Sumanang-Wilopo menangani bagian “Pengetahuan Umum” sedang saya bagian jurnalistik dan perusahaan surat kabar, teori dan praktek. Peserta di luar keluarga besar Pemandangan tidak sedikit jumlahnya. Terdiri dari wartawan yang sudah bekerja dan mereka yang ingin menjadi wartawan.

Sebelum tahun 1930, Sosrokartono, kakak RA Kartini, membuka kursus jurnalistik di Bandung. Pada Juli 1927, Taman Siswa mendirikan AMS di Bandung dan Sosrokartono ditunjuk sebagai kepala AMS.

Ini AMS versi timur yang mengajarkan hal-hal ketimuran pada kelas siang hari. Ada sejarah Islam, bahasa Arab, sejarah agama-agama di Indonesia, dan sebagainya.

Pada malam hari diberikan kelas jurnalistik.
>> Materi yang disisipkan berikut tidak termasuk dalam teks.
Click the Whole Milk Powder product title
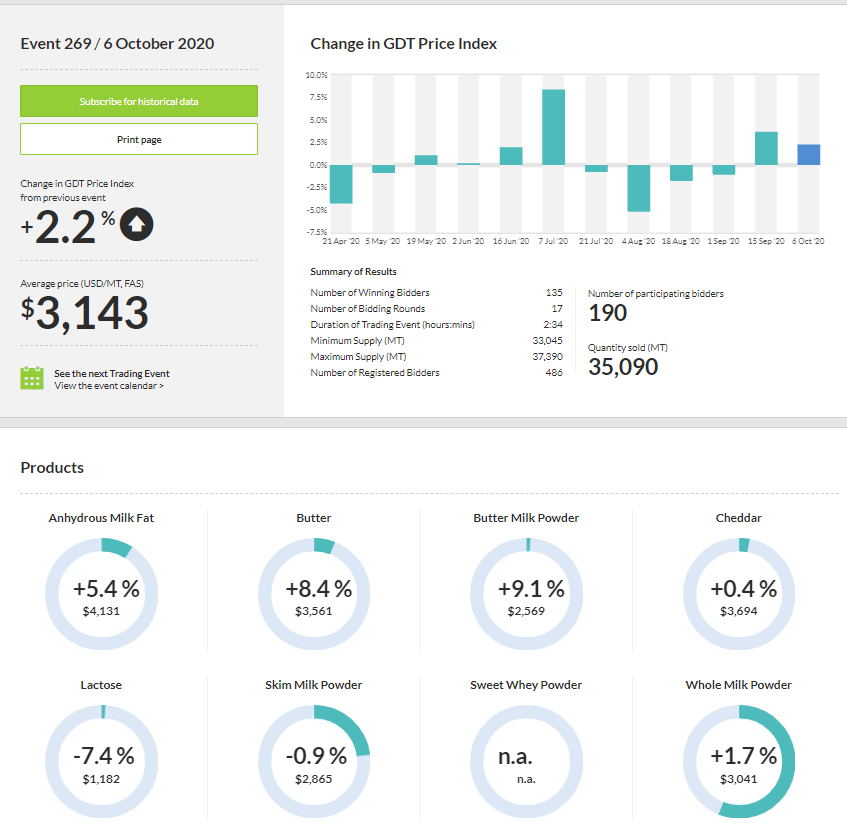 pos(738,685)
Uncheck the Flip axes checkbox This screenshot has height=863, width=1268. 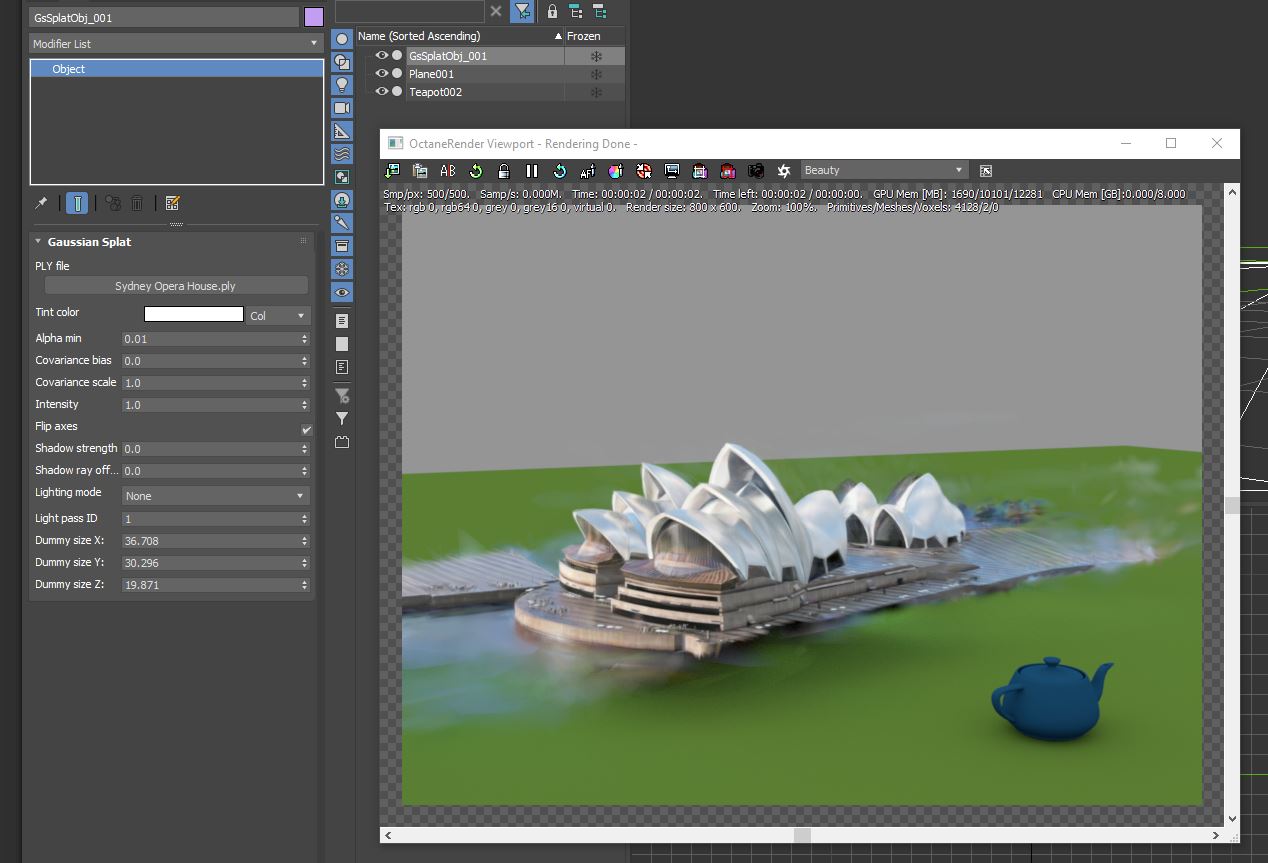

Sosrokartono dikenal sebagai wartawan selama tinggal di Belanda. Ketika kembali ke Indonesia ia masih menjadi wartawan untuk media Amerika Serikat, sampai akhirnya memilih menjadi tabib dan meninggalkan dunia jurnalistik sama sekali.

Tak ada kabar yang pasti mengenai terealisasi tidaknya kursus jurnalistik yang digagas Sosrokartono itu. De Telegraaf memberitakan bahwa Sosrokartono juga membuka kursus jurnalistik di Batavia.

Selama tinggal di Pamekasan, Tabrani juga mengelola kursus jurnalistik sejak 1933. Ia mendirikan Instituut Zelfontwikkeling (Institut Pengembangan Diri).

Kelasnya dibuka pada malam hari dengan materi: pengetahuan umum, tata buku dan ilmu dagang, jurnalistik, bahasa Belanda, bahasa modern (Prancis, Jerman, Inggris), mengetik, dan stenografi. Kursus dilaksanakan di Sekolah Kita, dengan biaya kursus 0,5 gulden per bulan untuk tiap vak.

Oohya! Baca juga ya: 17 Agustus Dini Hari WR Supratman Meninggal Dunia, 28 Oktober Malam Membawakan Lagu ‘Indonesia Raya’

Di Ons Wapen, Tabrani menyatakan pendidikan wartawan di Indonesia setidaknya pendidikan menengah. Namun, bidang-bidang khusus hendaknya ditulis oleh orang-orang yang bependidikan khusus itu. Masalah hukum ditulis oleh sarjana hukum, masalah kesehatan ditulis oleh dokter, dan sebagainya.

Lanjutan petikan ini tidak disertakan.